• _Data to process_

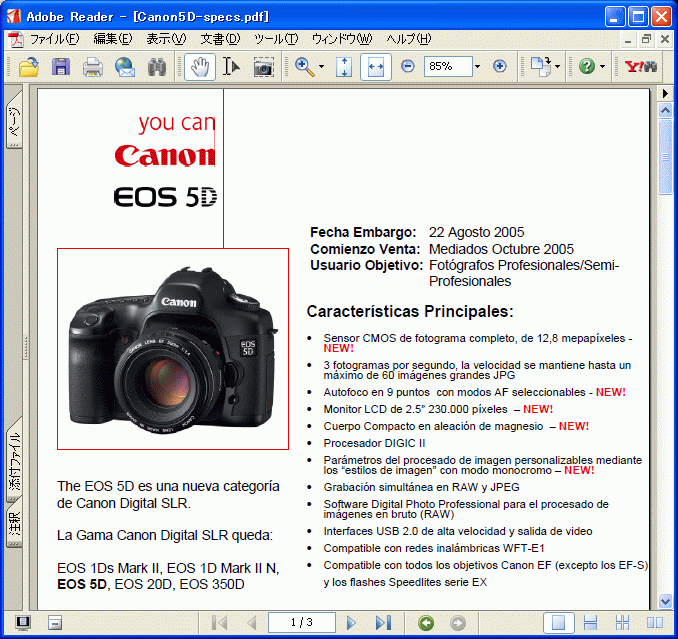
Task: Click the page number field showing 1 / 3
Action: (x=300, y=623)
--
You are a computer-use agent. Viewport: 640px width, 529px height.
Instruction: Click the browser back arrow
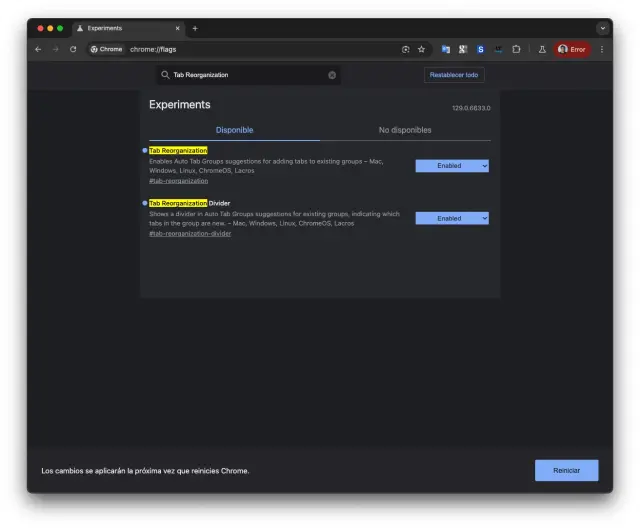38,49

• _Required task_
Please pick out each line in the rows above that contains the word "Click", with the same capitalization, and copy those lines out in full.

• _Final result_
Task: Click the page number field showing 1 / 3
Instruction: Click the browser back arrow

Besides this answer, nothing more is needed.